[Collected data entries]

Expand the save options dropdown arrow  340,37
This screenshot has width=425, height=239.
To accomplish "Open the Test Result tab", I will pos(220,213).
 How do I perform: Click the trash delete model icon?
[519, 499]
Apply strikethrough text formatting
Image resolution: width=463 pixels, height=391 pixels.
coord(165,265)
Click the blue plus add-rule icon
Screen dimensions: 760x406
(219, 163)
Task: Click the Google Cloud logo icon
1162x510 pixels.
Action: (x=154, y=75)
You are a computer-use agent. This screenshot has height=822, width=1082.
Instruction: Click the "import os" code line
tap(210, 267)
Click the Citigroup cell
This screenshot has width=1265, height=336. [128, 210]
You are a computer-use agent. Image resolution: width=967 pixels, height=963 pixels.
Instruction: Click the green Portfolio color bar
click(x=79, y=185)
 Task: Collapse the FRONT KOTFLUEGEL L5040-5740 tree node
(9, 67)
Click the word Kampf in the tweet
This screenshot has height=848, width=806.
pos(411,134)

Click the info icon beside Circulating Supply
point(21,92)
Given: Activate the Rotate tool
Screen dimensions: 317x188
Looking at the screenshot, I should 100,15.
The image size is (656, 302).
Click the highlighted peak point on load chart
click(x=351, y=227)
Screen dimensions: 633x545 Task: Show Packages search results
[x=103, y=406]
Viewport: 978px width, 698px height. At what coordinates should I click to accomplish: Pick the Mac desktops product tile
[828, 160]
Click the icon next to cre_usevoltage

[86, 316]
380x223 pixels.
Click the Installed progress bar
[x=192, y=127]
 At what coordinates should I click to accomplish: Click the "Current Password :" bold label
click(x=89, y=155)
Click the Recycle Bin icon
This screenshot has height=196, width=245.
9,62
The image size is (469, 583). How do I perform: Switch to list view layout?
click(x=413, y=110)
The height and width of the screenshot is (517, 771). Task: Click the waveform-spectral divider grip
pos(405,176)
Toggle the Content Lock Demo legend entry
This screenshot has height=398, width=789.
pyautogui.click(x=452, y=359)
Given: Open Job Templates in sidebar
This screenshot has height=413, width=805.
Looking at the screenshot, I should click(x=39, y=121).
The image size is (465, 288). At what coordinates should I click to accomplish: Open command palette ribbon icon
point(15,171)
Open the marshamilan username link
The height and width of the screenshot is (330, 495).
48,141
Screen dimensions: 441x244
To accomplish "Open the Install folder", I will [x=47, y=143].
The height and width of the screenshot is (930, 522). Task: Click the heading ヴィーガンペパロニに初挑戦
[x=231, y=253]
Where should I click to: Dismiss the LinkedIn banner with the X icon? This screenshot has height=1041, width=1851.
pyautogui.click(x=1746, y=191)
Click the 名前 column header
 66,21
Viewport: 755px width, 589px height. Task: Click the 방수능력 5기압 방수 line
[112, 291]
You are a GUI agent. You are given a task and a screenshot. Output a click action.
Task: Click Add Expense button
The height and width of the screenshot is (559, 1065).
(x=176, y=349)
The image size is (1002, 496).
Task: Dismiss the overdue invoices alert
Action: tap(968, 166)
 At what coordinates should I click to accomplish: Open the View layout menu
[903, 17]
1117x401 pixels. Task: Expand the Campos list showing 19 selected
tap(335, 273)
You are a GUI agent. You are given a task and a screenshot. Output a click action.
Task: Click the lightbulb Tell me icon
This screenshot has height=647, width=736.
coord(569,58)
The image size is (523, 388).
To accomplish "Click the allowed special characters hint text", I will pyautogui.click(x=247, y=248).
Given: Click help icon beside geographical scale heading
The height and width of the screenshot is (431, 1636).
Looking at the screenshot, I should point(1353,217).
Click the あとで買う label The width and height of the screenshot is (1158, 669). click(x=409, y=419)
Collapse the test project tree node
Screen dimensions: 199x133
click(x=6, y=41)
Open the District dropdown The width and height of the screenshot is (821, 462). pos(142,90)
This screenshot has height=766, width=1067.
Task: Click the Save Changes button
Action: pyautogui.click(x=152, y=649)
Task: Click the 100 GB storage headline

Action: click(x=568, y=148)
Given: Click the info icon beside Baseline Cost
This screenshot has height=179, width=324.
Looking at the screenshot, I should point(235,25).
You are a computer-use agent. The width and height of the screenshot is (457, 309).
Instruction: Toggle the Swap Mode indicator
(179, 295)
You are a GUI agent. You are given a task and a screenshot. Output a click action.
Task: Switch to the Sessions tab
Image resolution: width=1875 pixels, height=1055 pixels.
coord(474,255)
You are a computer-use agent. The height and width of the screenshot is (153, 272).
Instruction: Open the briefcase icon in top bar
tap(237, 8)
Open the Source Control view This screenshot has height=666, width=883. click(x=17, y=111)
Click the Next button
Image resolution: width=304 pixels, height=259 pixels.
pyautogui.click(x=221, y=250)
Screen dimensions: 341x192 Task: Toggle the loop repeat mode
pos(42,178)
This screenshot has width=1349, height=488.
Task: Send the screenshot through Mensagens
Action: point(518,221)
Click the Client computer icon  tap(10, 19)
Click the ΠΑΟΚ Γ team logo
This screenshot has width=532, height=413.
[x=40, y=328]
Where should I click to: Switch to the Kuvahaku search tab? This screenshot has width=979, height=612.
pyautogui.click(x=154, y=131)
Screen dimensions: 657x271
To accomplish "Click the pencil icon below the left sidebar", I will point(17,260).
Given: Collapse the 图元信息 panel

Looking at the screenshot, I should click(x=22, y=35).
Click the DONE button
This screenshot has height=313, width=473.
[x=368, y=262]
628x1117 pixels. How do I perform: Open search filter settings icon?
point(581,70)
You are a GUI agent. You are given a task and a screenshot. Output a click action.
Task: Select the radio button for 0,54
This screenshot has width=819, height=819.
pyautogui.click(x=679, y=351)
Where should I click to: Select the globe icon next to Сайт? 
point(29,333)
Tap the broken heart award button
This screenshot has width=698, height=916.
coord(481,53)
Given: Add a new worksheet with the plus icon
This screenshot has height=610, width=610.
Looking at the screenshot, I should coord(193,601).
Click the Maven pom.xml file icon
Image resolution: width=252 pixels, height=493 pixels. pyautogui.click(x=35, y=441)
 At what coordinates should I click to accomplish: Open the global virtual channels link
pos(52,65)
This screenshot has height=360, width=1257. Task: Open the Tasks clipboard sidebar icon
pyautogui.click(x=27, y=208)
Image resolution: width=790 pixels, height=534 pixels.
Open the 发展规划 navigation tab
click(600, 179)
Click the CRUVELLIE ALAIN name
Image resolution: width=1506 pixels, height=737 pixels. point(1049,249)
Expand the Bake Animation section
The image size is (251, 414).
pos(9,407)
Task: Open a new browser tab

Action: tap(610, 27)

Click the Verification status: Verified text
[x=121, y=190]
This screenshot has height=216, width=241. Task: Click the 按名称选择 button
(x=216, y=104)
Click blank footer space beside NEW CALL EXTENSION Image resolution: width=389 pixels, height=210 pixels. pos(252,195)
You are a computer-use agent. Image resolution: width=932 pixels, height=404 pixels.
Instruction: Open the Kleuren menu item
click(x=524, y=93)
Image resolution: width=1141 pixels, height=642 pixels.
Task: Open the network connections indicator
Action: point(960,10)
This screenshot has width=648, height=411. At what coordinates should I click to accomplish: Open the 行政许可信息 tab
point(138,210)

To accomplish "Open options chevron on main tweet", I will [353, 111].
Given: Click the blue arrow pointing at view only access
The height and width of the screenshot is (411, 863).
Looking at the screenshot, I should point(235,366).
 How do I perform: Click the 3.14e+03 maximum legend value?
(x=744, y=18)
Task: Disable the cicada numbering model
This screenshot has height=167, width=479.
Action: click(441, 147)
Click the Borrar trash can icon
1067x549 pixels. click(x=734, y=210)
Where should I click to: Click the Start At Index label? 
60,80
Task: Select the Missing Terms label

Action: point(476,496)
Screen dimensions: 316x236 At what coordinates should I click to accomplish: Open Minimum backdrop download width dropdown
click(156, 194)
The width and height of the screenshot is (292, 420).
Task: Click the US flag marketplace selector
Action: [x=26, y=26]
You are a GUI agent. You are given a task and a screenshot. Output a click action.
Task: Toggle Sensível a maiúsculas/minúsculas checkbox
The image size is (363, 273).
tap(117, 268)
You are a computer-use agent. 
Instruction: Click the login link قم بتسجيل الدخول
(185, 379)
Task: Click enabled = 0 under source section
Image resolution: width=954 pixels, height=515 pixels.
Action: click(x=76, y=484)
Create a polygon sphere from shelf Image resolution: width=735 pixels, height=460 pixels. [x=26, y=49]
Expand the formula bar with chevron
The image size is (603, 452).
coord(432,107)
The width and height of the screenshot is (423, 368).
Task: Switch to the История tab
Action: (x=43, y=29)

» The task
Return only those lines of the records that contain the string "will".

» Result of the exercise
To accomplish "Open the Test Result tab", I will pos(220,213).
To accomplish "Open the Install folder", I will [x=47, y=143].
To accomplish "Click the allowed special characters hint text", I will pyautogui.click(x=247, y=248).
To accomplish "Click the pencil icon below the left sidebar", I will point(17,260).
To accomplish "Open options chevron on main tweet", I will [353, 111].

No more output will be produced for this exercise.